Angela Merkel, François Hollande, Vladimir Poutine et Petro Porochenko ont tenté de faire le point sur les accords de Minsk lors d'un entretien téléphonique. 

Vladimir Poutine, Angela Merkel, François Hollande et Petro Porochenko, le 11 février 2015 à Minsk (Biélorussie).
Vladimir Poutine, Angela Merkel, François Hollande et Petro Porochenko, le 11 février 2015 à Minsk (Biélorussie). (TATYANA ZENKOVICH / AFP)

Le plus dur reste à faire. La situation en Ukraine connaît "des progrès" mais doit être encore "améliorée", ont constaté lundi 2 mars au soir le président français François Hollande, la chancelière allemande Angela Merkel et les présidents russe et ukrainien, Vladimir Poutine et Petro Porochenko, lors d'un entretien téléphonique, selon un communiqué de l'Elysée.

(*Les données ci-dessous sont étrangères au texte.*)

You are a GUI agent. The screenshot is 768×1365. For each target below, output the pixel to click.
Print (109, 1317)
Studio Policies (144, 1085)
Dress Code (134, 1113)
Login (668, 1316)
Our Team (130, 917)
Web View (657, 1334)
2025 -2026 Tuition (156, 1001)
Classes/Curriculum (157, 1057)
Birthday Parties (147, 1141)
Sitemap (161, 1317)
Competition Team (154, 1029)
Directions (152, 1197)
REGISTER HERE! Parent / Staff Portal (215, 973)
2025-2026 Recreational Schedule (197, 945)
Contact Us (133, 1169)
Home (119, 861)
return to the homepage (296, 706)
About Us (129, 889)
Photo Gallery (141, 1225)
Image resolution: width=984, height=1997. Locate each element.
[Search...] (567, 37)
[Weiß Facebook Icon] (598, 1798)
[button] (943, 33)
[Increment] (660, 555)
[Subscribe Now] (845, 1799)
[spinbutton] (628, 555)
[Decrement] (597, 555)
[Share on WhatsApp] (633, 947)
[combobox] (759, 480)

"L'état de la mise en oeuvre du paquet de mesures adopté à Minsk le 12 février a été examiné. Des progrès sont constatés mais la situation doit être améliorée", selon la présidence française. "Les quatre dirigeants sont convenus de demander à l'OSCE (Organisation pour la sécurité et la coopération en Europe) de jouer un rôle plus direct afin d'améliorer l'application du cessez-le-feu et du retrait des armes lourdes et de faire un rapport quotidien sur leur mise en oeuvre", a-t-elle précisé.

Plus de 6 000 morts depuis le début du conflit

Les quatre dirigeants estiment notamment que "la libération des prisonniers" des deux camps "et l'aide humanitaire doivent être facilitées en relation avec le CICR" (Comité international de la Croix rouge), a ajouté l'Elysée, précisant que les représentants des ministres des Affaires étrangères concernés se réuniront "vendredi pour assurer le suivi de l'application du paquet de mesures adopté à Minsk".

La résolution de la crise en Ukraine, déchirée depuis près d'un an par une guerre civile qui a causé plus de 6 000 morts, a suscité lundi une intense mobilisation diplomatique internationale, notamment à Genève, lors de la séance d'ouverture du Conseil des Droits de l'homme de l'ONU.